■ Supplied passage
The California Supreme Court heard arguments Wednesday in a case that could decide whether drugmakers have a legal duty not just to sell an approved medicine, but to keep developing a safer one once the first product is already on the market.

The dispute, docketed as S283862 and known as the Gilead Tenofovir Cases, involves about 24,000 HIV patients. At issue is whether Gilead Sciences can be held liable for continuing to sell tenofovir disoproxil fumarate, or TDF, after the company later developed tenofovir alafenamide fumarate, or TAF, which plaintiffs say caused fewer kidney and bone problems. The court heard the case in San Francisco’s Earl Warren Building, with oral argument set for 9:00 a.m. and public attendance and live streaming available.

The timeline is central to the fight. Gilead’s first TDF-based medicines won FDA approval in 2001. The company says it stopped TAF development in 2004, arguing that the safety and effectiveness difference did not justify more spending. The FDA later approved Gilead’s TAF-based regimen Genvoya on November 5, 2015, and Descovy’s label lists an initial U.S. approval in 2015. Gilead says it redirected its efforts toward single-tablet, once-daily HIV combinations built around TDF, which it says helped replace more complicated multi-pill regimens.

That history now feeds a broader legal question. The California Court of Appeal ruled on January 9, 2024, that the plaintiffs could proceed on negligence claims, saying a manufacturer’s duty of reasonable care can extend beyond avoiding defective products. It rejected fraudulent concealment claims because TAF was not available as an alternative treatment at the relevant time. If the Supreme Court endorses that view, drugmakers could face future liability not only for selling unsafe medicines, but for not moving fast enough on reformulations that may reduce harm.

■ Supplied data
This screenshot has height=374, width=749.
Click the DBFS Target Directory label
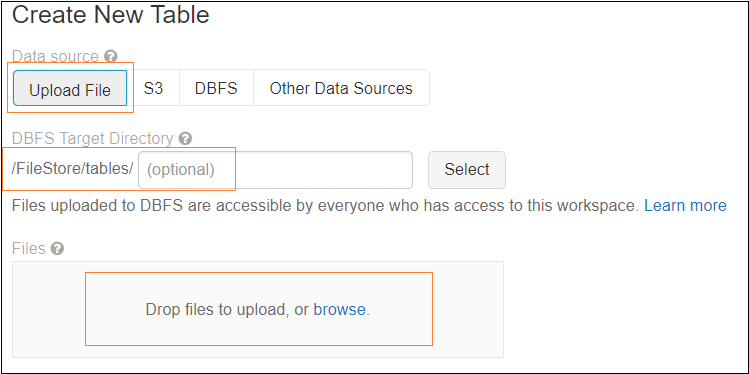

--

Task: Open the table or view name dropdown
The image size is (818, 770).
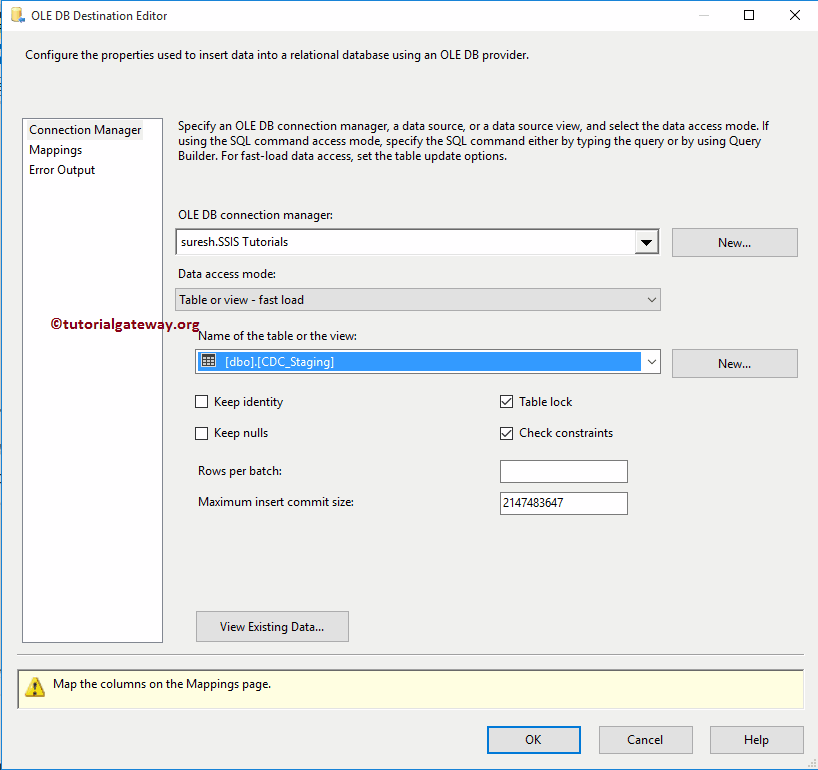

■ Using the information
[1] Based on the passage on the Gilead Tenofovir Cases, state whether each statement agrees with it. Answer yes or no and quote the deciding words of the passage. (a) The case involves about 24,000 HIV patients. (b) Gilead says it stopped TAF development in 2001. (c) The California Court of Appeal allowed the fraudulent concealment claims to proceed.
[2] According to the passage on the Gilead Tenofovir Cases, on what date did the FDA approve Gilead's TAF-based regimen Genvoya?
[3] Reproduce the section of the passage on the Gilead Tenofovir Cases starting at "The timeline is" and ending at "complicated multi-pill regimens.".
None of the data is needed for this work.

■ Task-by-task answers
[1]
(a) Yes: "involves about 24,000 HIV patients"
(b) No: "The company says it stopped TAF development in 2004"
(c) No: "It rejected fraudulent concealment claims"

[2] November 5, 2015.

[3]
The timeline is central to the fight. Gilead’s first TDF-based medicines won FDA approval in 2001. The company says it stopped TAF development in 2004, arguing that the safety and effectiveness difference did not justify more spending. The FDA later approved Gilead’s TAF-based regimen Genvoya on November 5, 2015, and Descovy’s label lists an initial U.S. approval in 2015. Gilead says it redirected its efforts toward single-tablet, once-daily HIV combinations built around TDF, which it says helped replace more complicated multi-pill regimens.